Single rooms rent for 490-560 AS ($47-$53) and doubles for 980-1020 AS ($93-$97).
* Gasthof Zauner
* Hotel Rating: Unacceptable 3/20
* Restaurant Rating: Adequate 6/20
Gasthaus zur Mühle (Youth Hostel)
An attractive, inexpensive hostel. It has a typical Austrian restaurant with plenty of good food: pasta dishes $6-$7, soups $2.50-$3.50, pizzas $6-$8.50 (bacon and onions), mixed grill $10 and roast venison $11.50.
Rooms can be rented with from three to 20 beds.
* Address: Gasthaus zur Mühle, Kirchenweg 36, A-4830 Hallstatt
* Phone: 06134/318
* Location: Close to the main square
* Rooms: 60 Beds
* Proprietor: Family Toro
* Prices: 110 AS/bed ($10) plus $3 extra for sheets and blankets, $3.50 for breakfast.
* Meals: All available
* Facilities: Restaurant
* Credit Cards: Not accepted
* Parking: Call from gate for instructions
* Hotel Rating: Adequate 7/20 $
* Restaurant Rating: Average 9/20 $
Altitude: 1,677 feet
Hallstatt Lake: 1,667 feet above sea level, 5 miles long, 1.5 miles wide, 684 meters deep.
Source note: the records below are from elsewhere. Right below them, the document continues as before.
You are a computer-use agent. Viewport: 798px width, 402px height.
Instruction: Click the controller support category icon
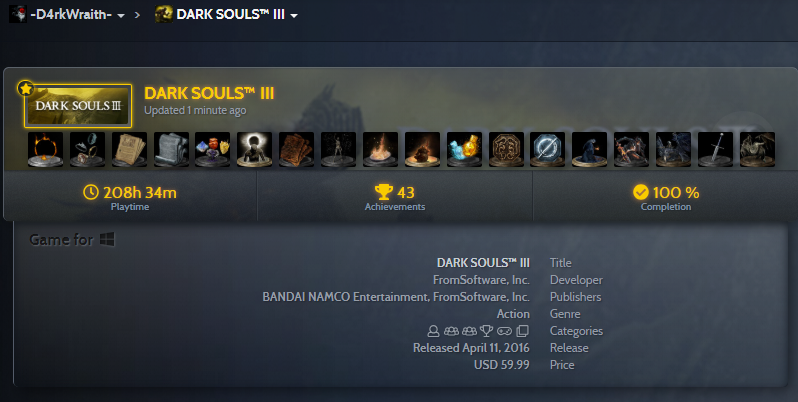coord(504,331)
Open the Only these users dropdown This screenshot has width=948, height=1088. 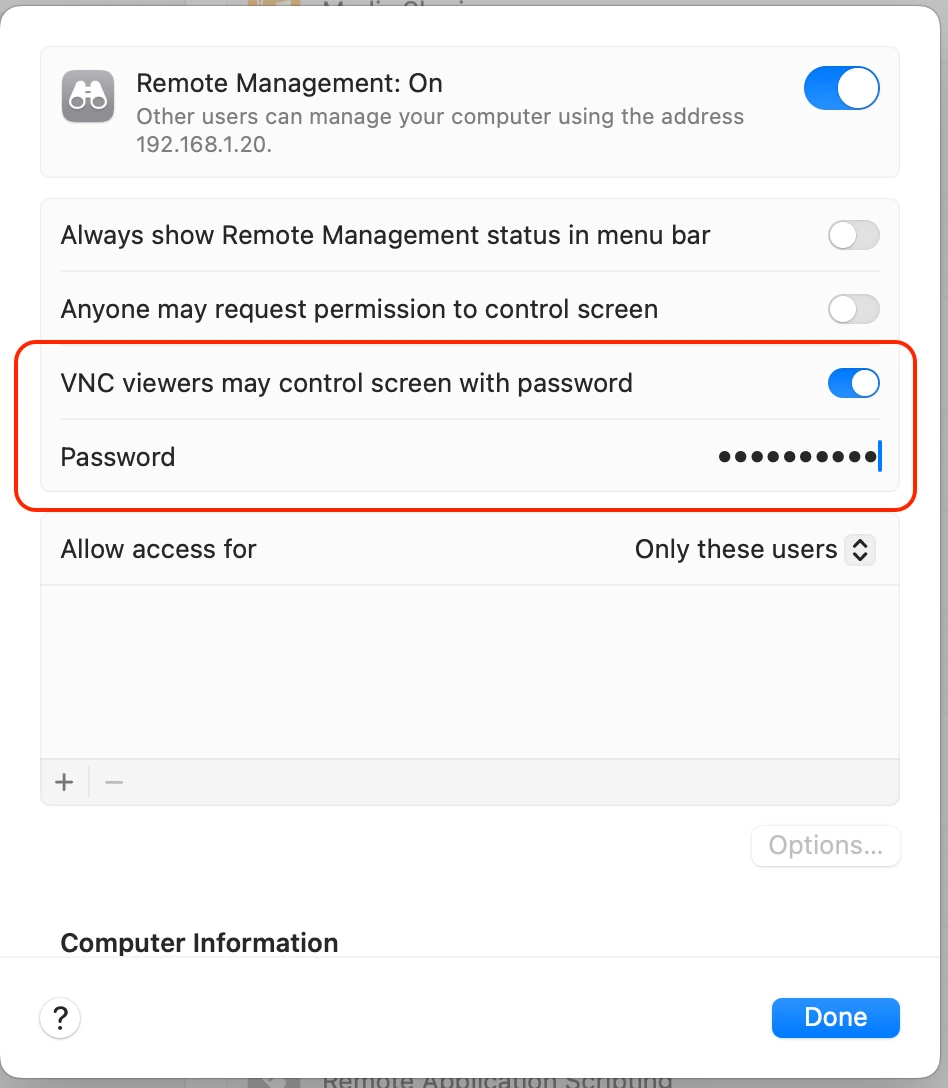755,550

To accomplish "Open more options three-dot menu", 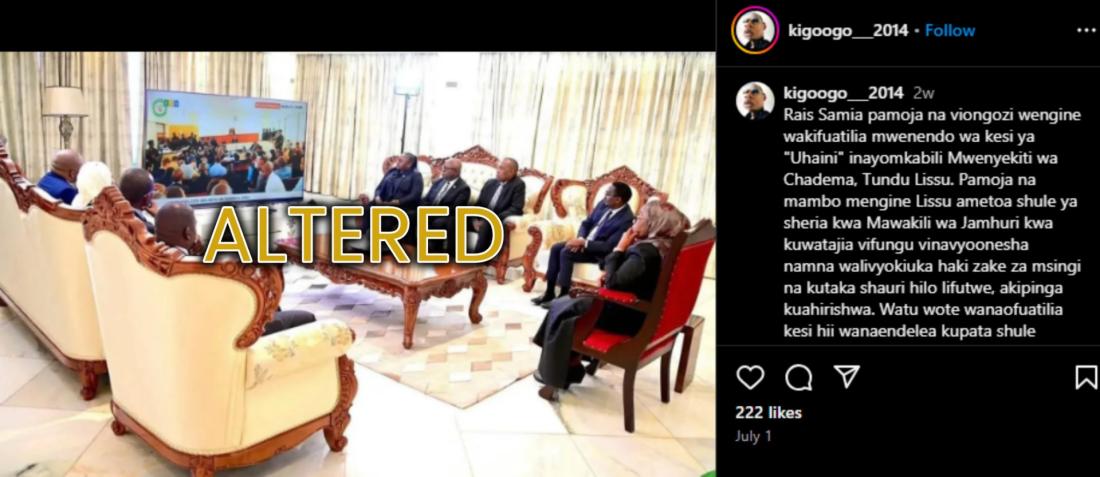I will tap(1086, 31).
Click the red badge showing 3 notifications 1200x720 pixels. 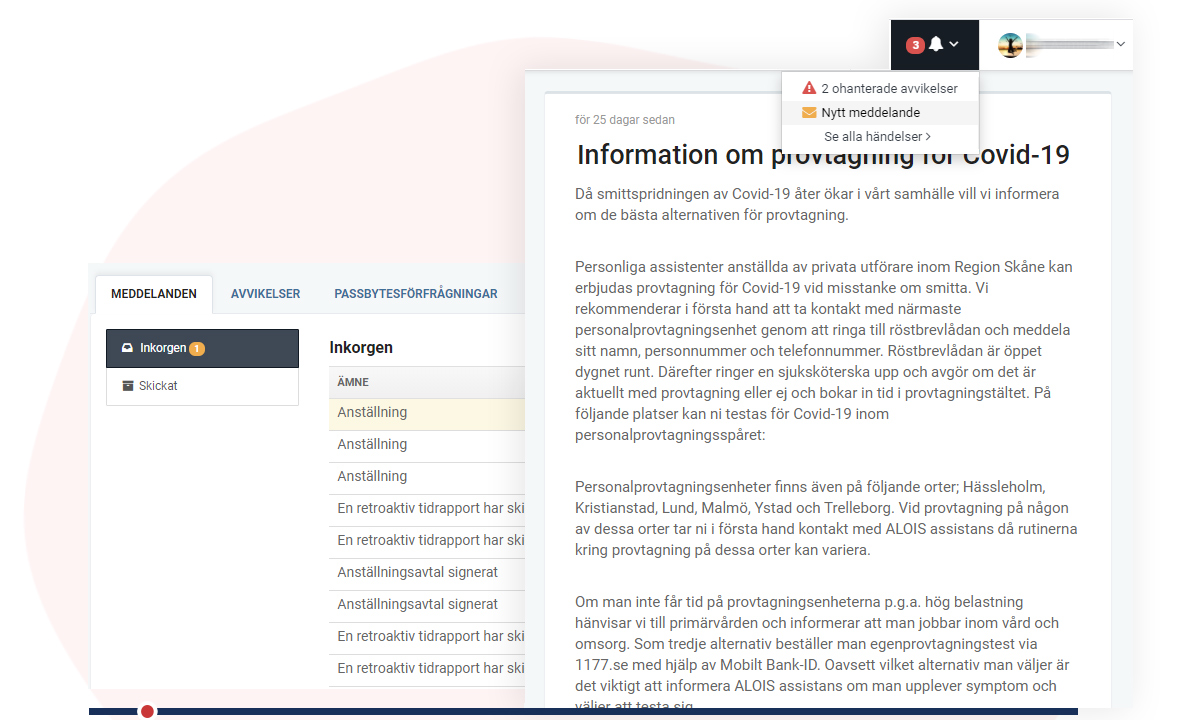point(916,44)
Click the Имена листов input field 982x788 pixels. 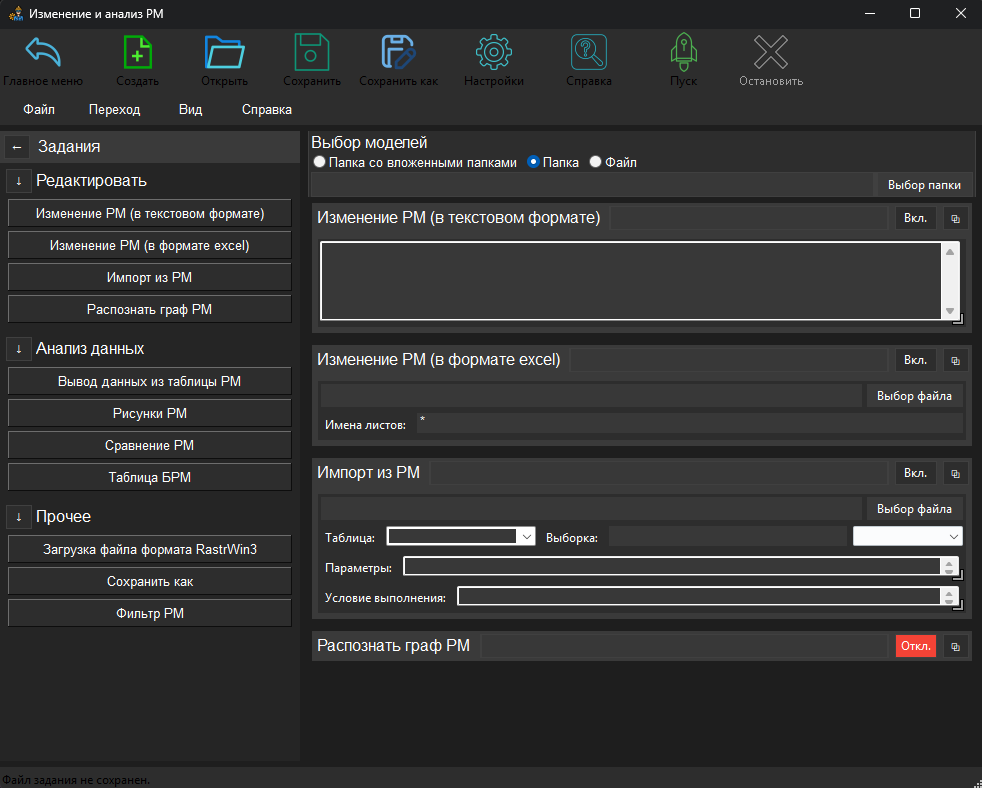[x=690, y=424]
Clear mountain water - abundant fish stocks.
Approximate rail distance and travel times from:
* Graz 205 km - 128 mi 6.0 hrs
* Innsbruck 332 km - 207 mi 4.5 hrs
* Salzburg 136 km - 85 mi 2.0 hrs
* Vienna 311 km - 194 mi 4.0 hrs
* Munich 289 km - 180 mi 3.5 hrs
* Frankfurt 747 km - 465 mi 7.0 hrs
* Zürich 607 km - 378 mi 8.5 hrs
* Postfach 7
* A-4830 Hallstatt, Austria
* Telephone 6134-352
* 1000-500 B.C. - The "Hallstatt Period." Artifacts from this time are on display in the town's museum of prehistory.
* 1284 - The Rudolfsturm, named after the first Hapsburg, Rudolf I, was built by his son, Albrecht, as a defense tower to protect the Hallstatt salt mine. One of the oldest buildings of the Hapsburg reign.
* 1311 - Hallstatt salt mine reopened and new salt laws approved after the death of Albrecht. On the 21st of January, 1311, the citizens of Hallstatt were granted market privileges.
* 1504 - Emperor Maximilian I traveled through the Salzkammergut visiting the Hallstatt salt mines and the Rudolfsturm. Today an inscription commemorating this visit can be seen on the "inscribed stone," which is on the path to the mines.
* 1854 - On the 19th of September a number of graves in the old Hallstatt graveyard, especially rich in artifacts of the "Hallstatt Period," were opened in the presence of Emperor Franz Josef I and the Empress.
Places of Special Interest
* The Evangelical church and the Catholic parish church (with its magnificent carved Pacher-Astl Altar which is similar to the one in St. Wolfgang) in the idyllic surroundings of the Mountain Cemetery.
* The Prehistoric and Local Culture Museums with many finds from the Hallstatt Period.
* A visit to the oldest salt mine in the world (reached via the funicular railway to the Rudolfsturm and a 15 minute walk in the upper valley). You'll pass the historic Hallstatt graveyard.
* Jewelry shop with copies of "Hallstatt Period" jewelry.. Kunstgewerbe und Bootsverleih, Alois Riedler, Gosaumühlstrasse 98 (near the main square). Telephone 06134/320.